The jet slammed into the bay in a column of water and flame.
Others followed, their sleek forms plunging helplessly into the ocean.
The helicopters fared no better.
Rotors slowed, then locked, the aircraft tumbling like toys into the sea.
On the carriers themselves, sparks cascaded from open panels.
Consoles smoked.
The CICs went dark, the giant combat information screens lifeless.
Crews grabbed fire extinguishers, but without functioning pumps, even firefighting systems faltered.
In the destroyers and frigates, the story was the same: navigation, weapons, radar, all dead.
The once-mighty strike groups sat motionless, blind and deaf in the water.
The harbor lights winked out.
The base descended into absolute blackness.
For the first time in its history, the St. Argo Naval Base was powerless.
And above them, silhouetted against the crimson lightning, Miraluz circled once, wings stretched to their full, terrible span.
The world had just watched the lights of an entire naval superpower wink out in an instant.
The electromagnetic pulse, no ordinary blast, but the newly perfected Level 2 EMP subgene from the MUTOs, rolled across St. Argo like an invisible tidal wave.
Every frequency, every wavelength was sharpened to perfection.

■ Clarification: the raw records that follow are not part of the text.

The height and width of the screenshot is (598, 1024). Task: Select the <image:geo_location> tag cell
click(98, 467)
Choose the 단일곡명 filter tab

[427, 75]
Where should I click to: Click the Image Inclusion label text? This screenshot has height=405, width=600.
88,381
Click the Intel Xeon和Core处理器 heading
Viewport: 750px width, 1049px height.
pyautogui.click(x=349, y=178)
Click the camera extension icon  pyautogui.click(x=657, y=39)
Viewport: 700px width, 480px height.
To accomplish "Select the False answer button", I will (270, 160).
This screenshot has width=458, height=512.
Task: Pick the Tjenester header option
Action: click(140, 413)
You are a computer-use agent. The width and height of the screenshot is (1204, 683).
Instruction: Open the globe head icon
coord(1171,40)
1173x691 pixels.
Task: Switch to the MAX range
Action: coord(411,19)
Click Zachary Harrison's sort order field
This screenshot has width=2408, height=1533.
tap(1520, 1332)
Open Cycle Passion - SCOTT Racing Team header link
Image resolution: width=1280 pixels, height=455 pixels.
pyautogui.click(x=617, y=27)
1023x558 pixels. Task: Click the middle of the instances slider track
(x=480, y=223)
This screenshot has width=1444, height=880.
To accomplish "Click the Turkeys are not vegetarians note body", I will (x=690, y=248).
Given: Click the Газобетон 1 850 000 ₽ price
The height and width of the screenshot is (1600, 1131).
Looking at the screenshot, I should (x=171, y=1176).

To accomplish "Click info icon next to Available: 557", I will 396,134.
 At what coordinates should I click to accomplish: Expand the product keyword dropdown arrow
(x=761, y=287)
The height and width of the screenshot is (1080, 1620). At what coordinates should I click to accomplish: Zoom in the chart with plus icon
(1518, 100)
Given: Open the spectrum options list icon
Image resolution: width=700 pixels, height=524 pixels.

The pulse didn't just fry circuits, it reached into them, doubling its destructive resonance until even shielded systems collapsed in cascades of burning plastic and shrapnel.
The coverage was vast, tens of thousands of square kilometers, reaching far beyond the base and deep into the city itself.
Power grids failed, satellites lost contact, and air traffic over California vanished from every radar in North America.
To humanity, the modern battlefield had just been rewound a century. No drones.
No missiles. No comms. No hope.
From the control bunker beneath the base, Rear Admiral Fletcher gripped the cold metal railing and stared at the darkened operations room.
His voice was hoarse.
"God help us… We're fighting a war from the Stone Age."
Up above, the storm split open with a thunderclap.